TASK PROMPT: Omit the images. Restate all of the records word for word.

════

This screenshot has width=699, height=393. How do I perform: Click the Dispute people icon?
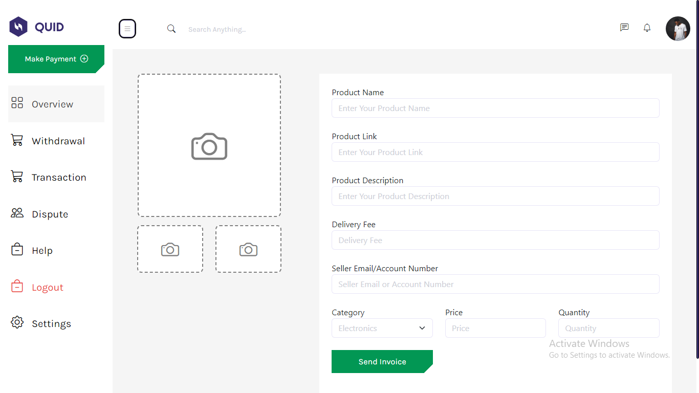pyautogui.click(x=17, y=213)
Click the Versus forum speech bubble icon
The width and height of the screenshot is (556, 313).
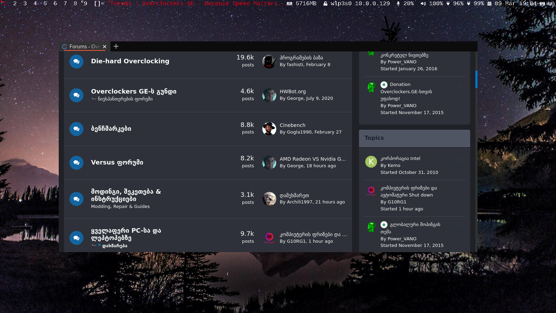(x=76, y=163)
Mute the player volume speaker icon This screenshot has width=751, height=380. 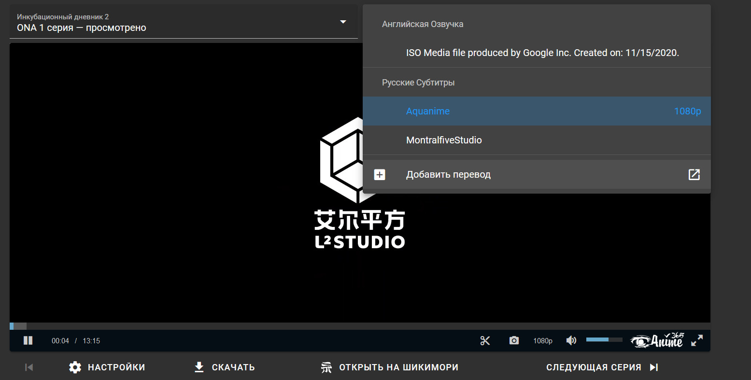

════

RESPONSE:
This screenshot has width=699, height=393. How do I perform: Click the Dispute people icon?
pyautogui.click(x=17, y=213)
Click the Versus forum speech bubble icon
The width and height of the screenshot is (556, 313).
(x=76, y=163)
Mute the player volume speaker icon This screenshot has width=751, height=380. 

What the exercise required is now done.